Fragmento del documento:
______________________________
Ahora Palestina ha tomado el relevo. ¿Por qué? Porque en este principio del siglo XXI cristaliza un momento de la historia de las relaciones internacionales: último «hecho» colonial nacido del reparto de los imperios, Palestina simboliza la persistencia de la relación desigual entre el norte y el sur –como el conflicto de Vietnam o el de Sudáfrica-, pero también la voluntad de cuestionar dicha desigualdad. Es el paradigma de una injusticia jamás reparada. La implicación de Estados Unidos, principal potencia mundial, y de Israel, principal potencia regional, afianzan su importancia mundial.

El segundo plano

El interés estratégico de Palestina (y de Oriente Próximo), que explica la extraordinaria longevidad de las rivalidades de las cuales es objeto, y el carácter «sagrado» de esa tierra, constituyen el terreno en disputa, incluso aunque no sean la causa primigenia de la importancia que ha adquirido en la actualidad.

Situado en el cruce de tres continentes, Oriente es el lugar de paso de una gran parte del comercio mundial. Desde el siglo XIX, su control se convirtió en esencial para Londres que quería proteger, a través del canal de Suez, la ruta de las Indias, joya de su imperio. Además, en el siglo XX, la región se convirtió en la mayor reserva de petróleo del planeta.
______________________________
Extractos de datos:
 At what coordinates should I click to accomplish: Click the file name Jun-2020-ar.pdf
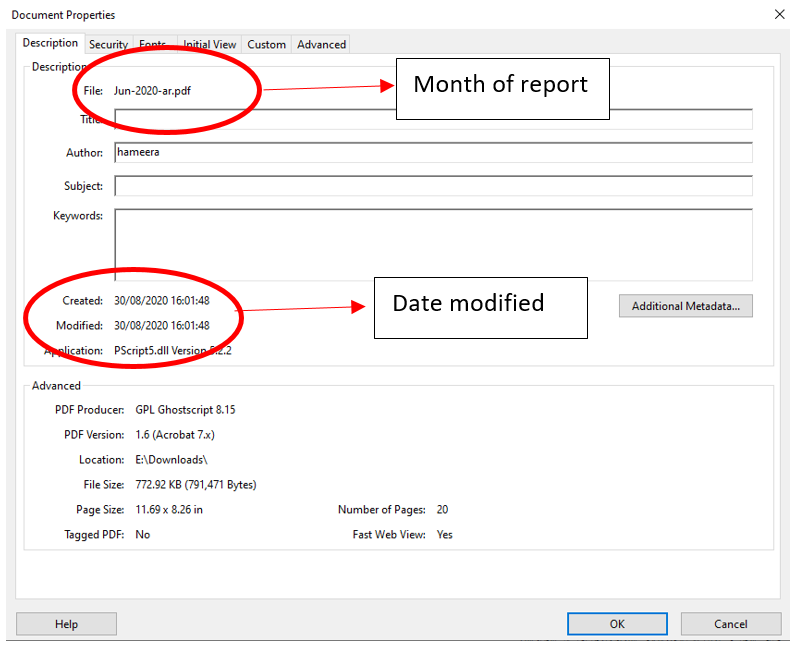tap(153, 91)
______________________________
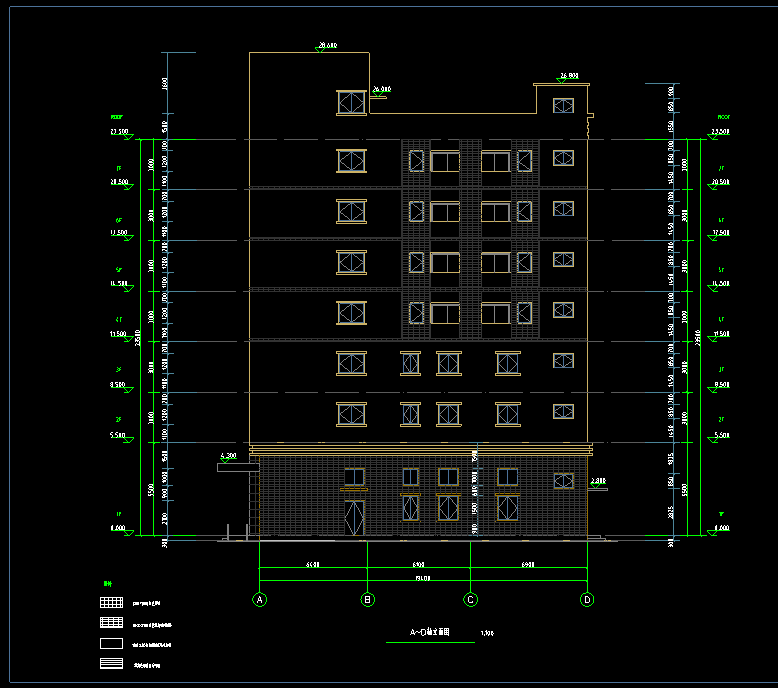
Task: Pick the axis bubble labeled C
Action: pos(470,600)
______________________________
Solicitud: Por favor, cita textualmente el fragmento sobre Palestina desde "El interés estratégico" hasta "petróleo del planeta.", esta última parte incluida. Para responder, usa únicamente el fragmento sobre Palestina, no los registros.

Respuesta escrita:
El interés estratégico de Palestina (y de Oriente Próximo), que explica la extraordinaria longevidad de las rivalidades de las cuales es objeto, y el carácter «sagrado» de esa tierra, constituyen el terreno en disputa, incluso aunque no sean la causa primigenia de la importancia que ha adquirido en la actualidad.

Situado en el cruce de tres continentes, Oriente es el lugar de paso de una gran parte del comercio mundial. Desde el siglo XIX, su control se convirtió en esencial para Londres que quería proteger, a través del canal de Suez, la ruta de las Indias, joya de su imperio. Además, en el siglo XX, la región se convirtió en la mayor reserva de petróleo del planeta.